Copy word for word the lines of the material from the one containing "Task: Open File Explorer from the taskbar" through the end of the material. Leave the pictures out.
## Start ENTRIES PROVIDED
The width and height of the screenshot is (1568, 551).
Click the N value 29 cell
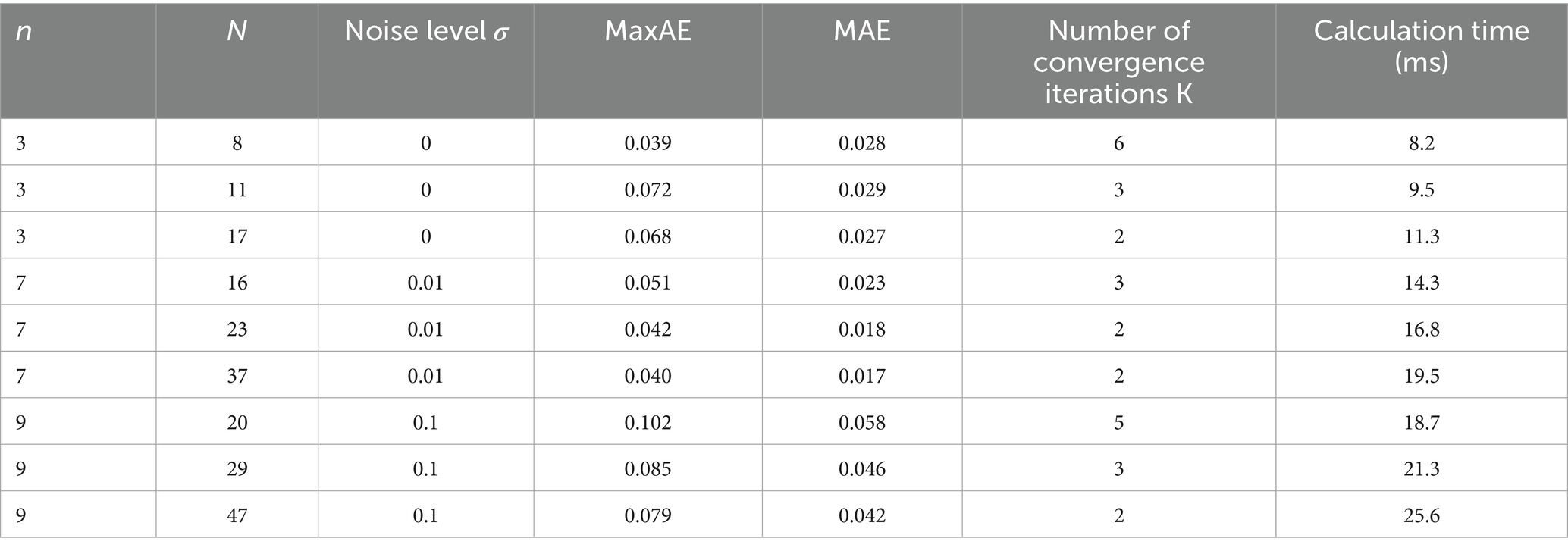pyautogui.click(x=237, y=468)
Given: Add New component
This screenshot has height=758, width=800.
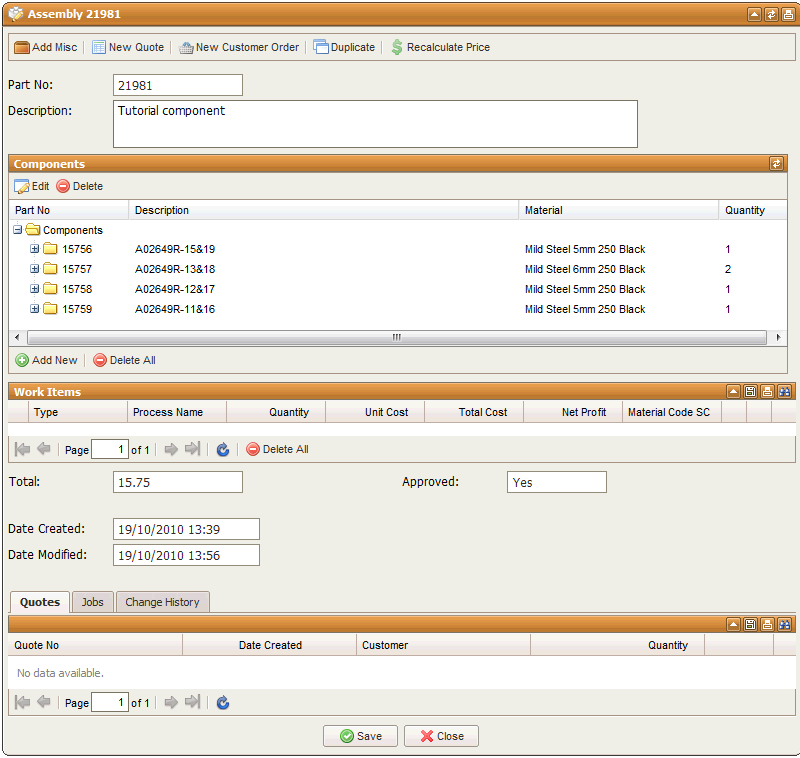Looking at the screenshot, I should coord(46,360).
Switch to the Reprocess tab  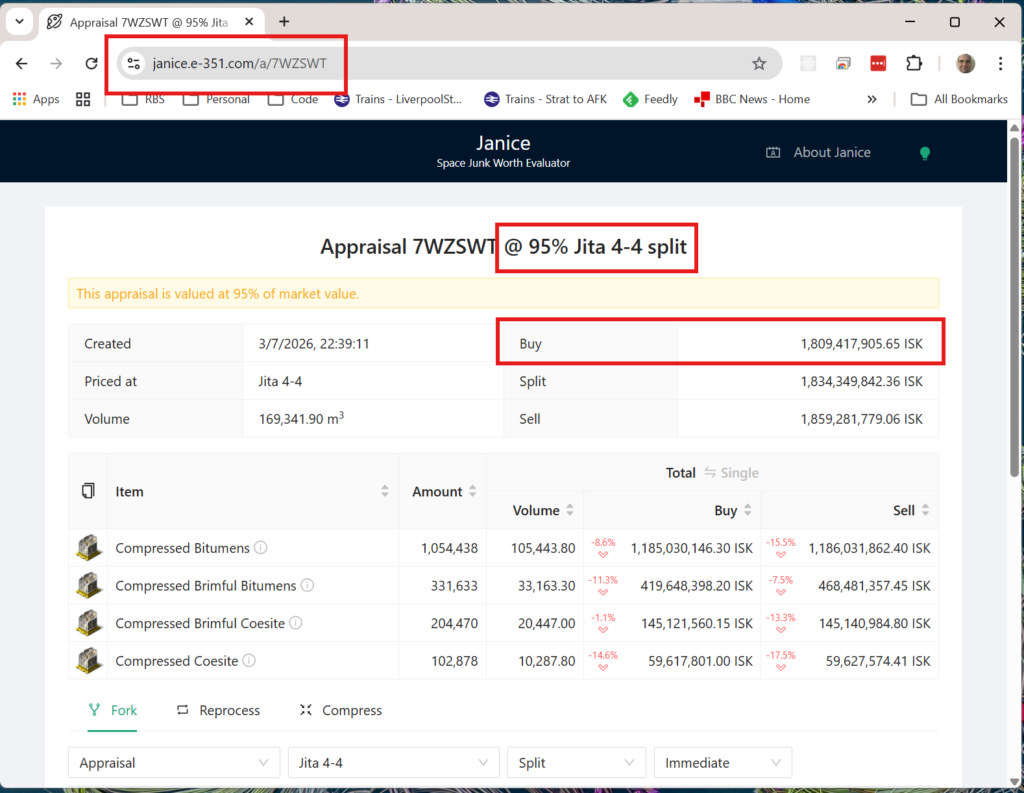coord(218,710)
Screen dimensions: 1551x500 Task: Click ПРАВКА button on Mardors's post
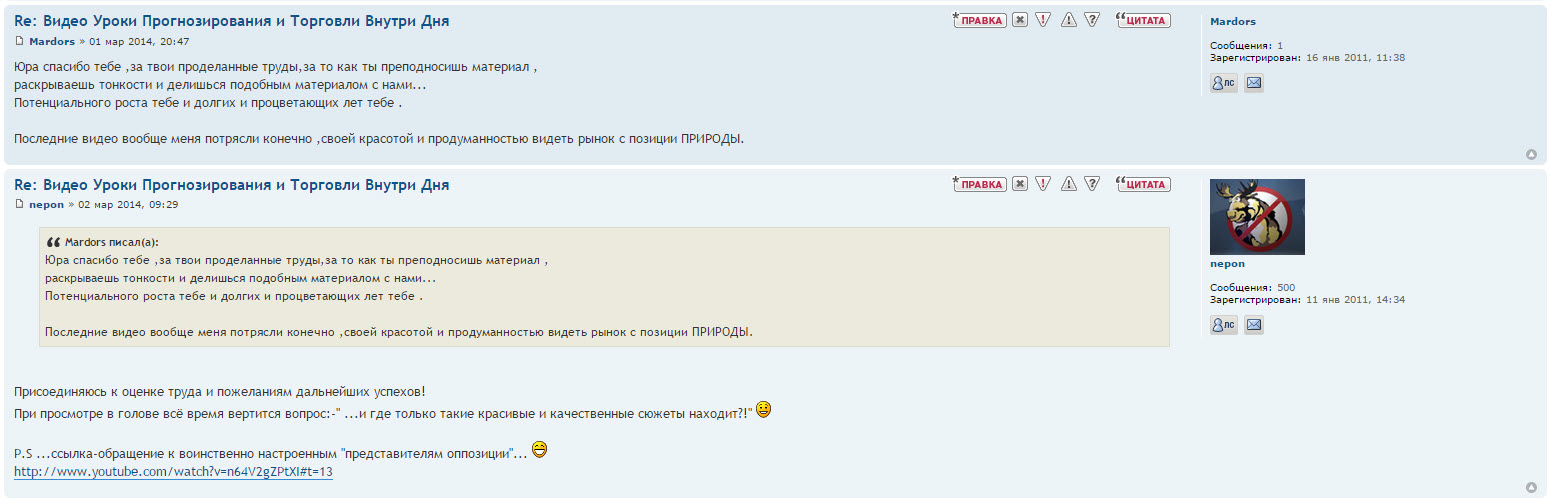(x=979, y=19)
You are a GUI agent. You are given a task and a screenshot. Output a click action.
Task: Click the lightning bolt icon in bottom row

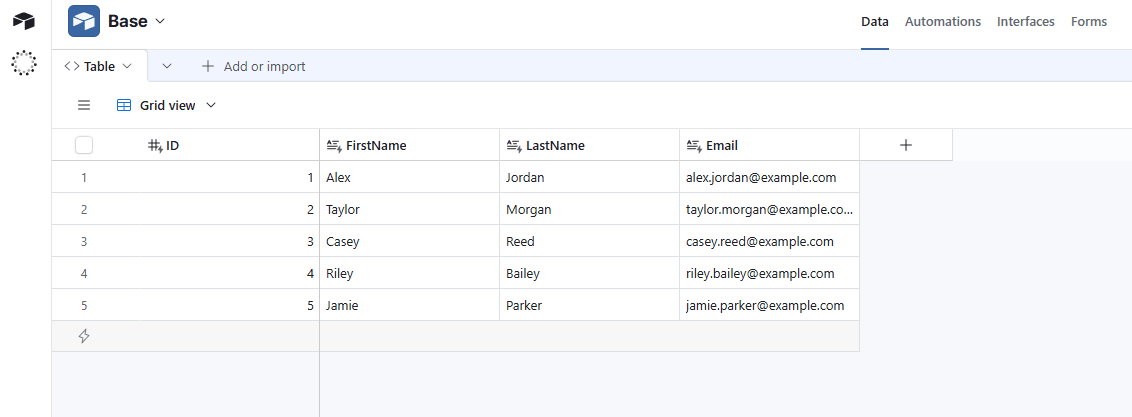[x=84, y=336]
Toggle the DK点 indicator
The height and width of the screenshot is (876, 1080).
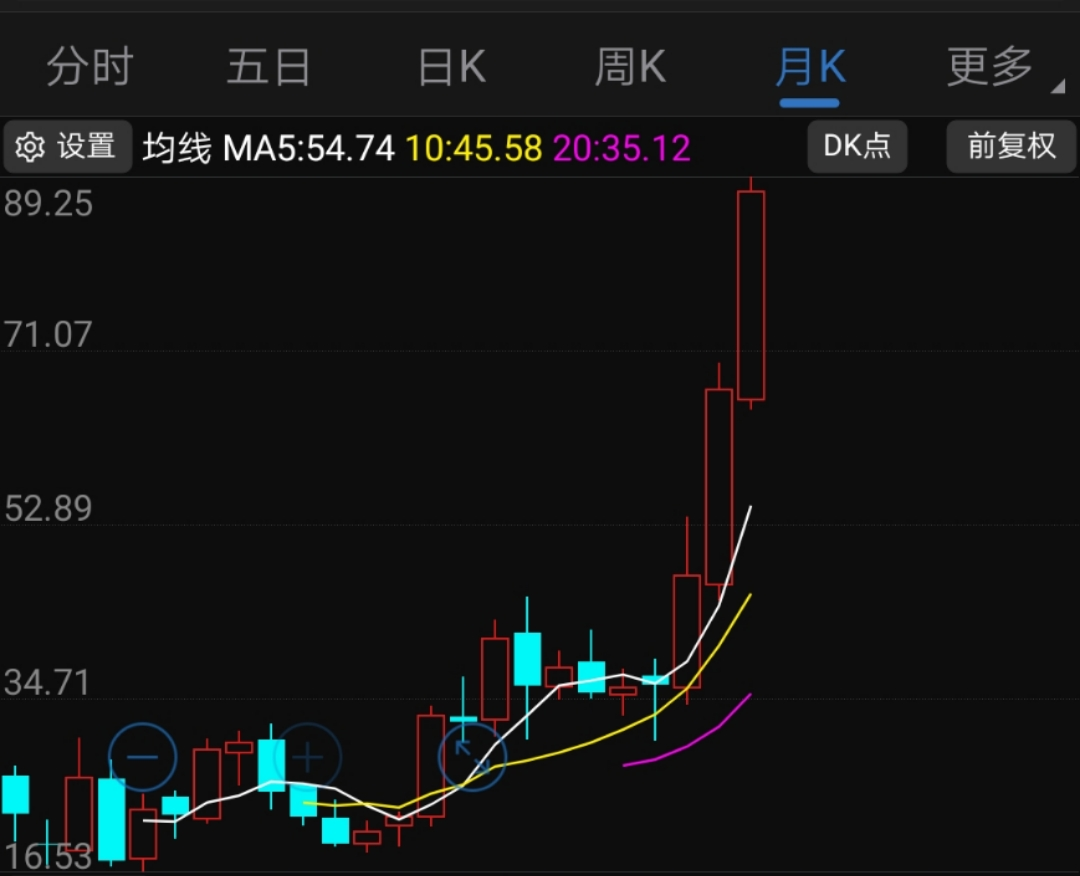(x=857, y=147)
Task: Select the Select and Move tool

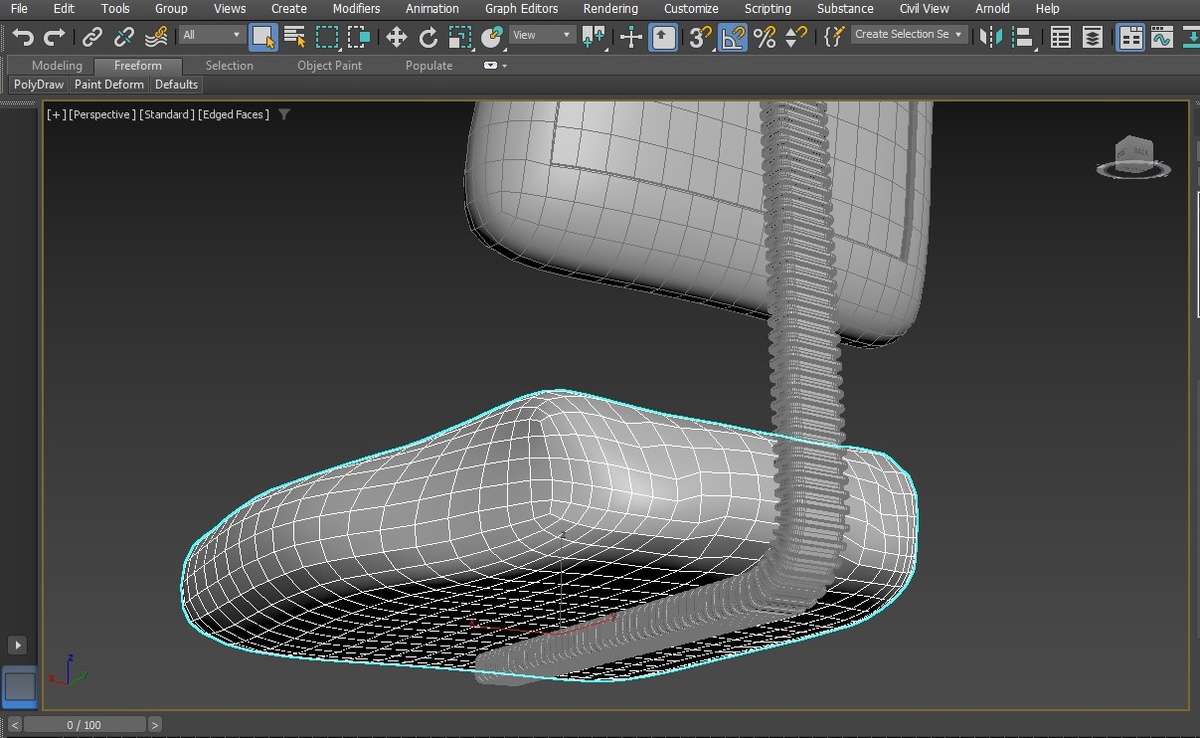Action: (396, 37)
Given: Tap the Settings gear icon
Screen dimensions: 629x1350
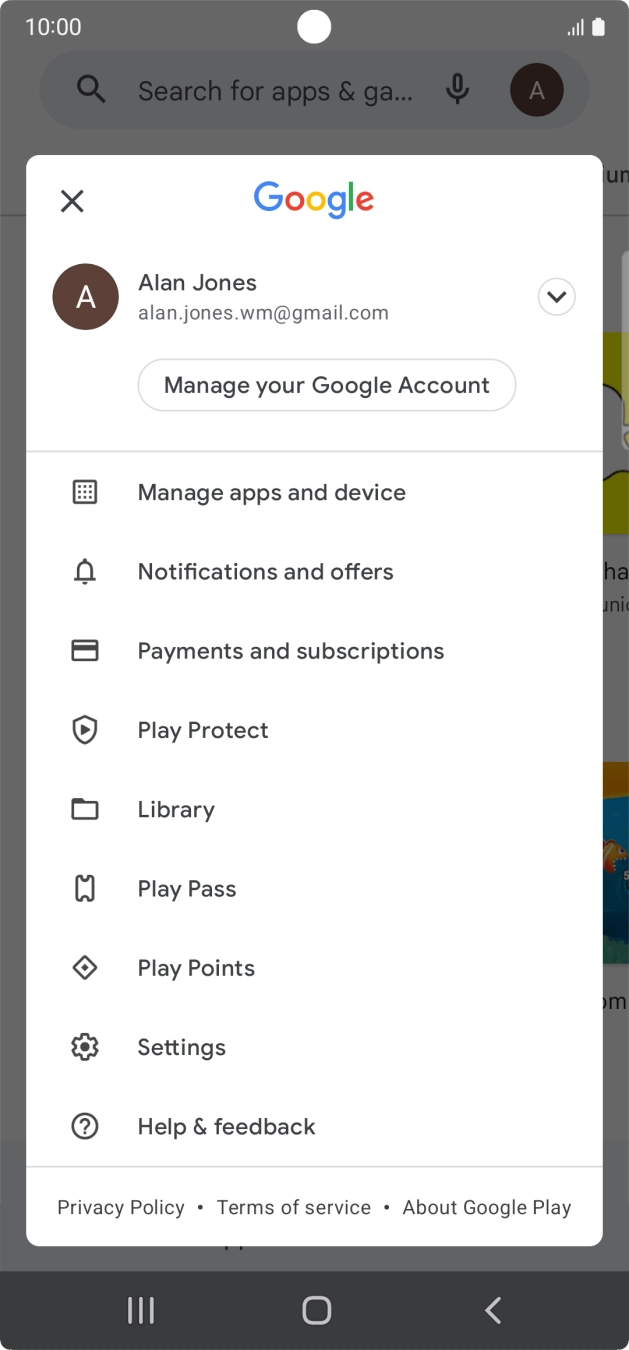Looking at the screenshot, I should coord(85,1047).
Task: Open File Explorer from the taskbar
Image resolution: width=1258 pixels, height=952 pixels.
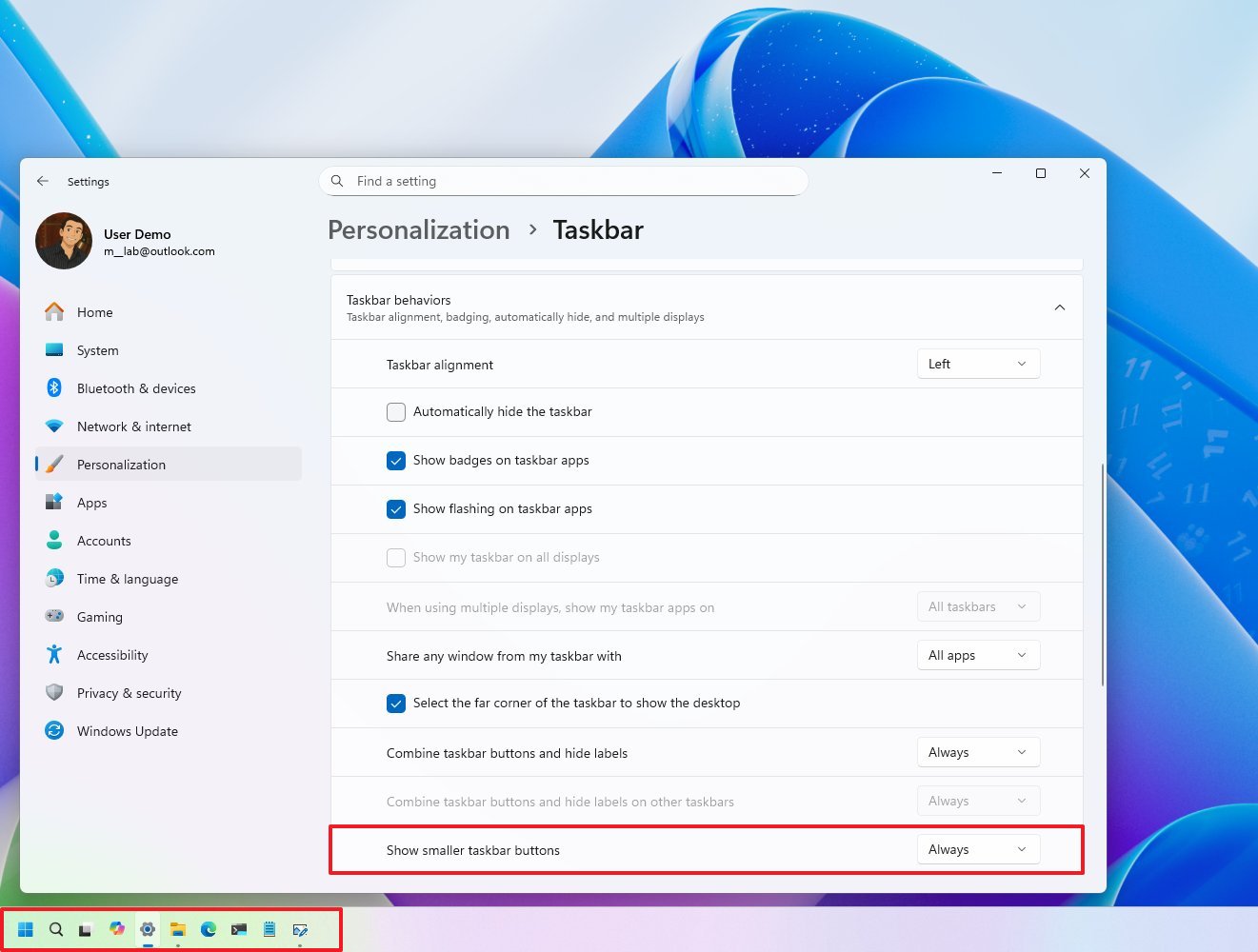Action: [x=178, y=929]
## End ENTRIES PROVIDED
SOLUTION TO THIS PROBLEM:
Task: Open File Explorer from the taskbar
Image resolution: width=1258 pixels, height=952 pixels.
Action: [x=178, y=929]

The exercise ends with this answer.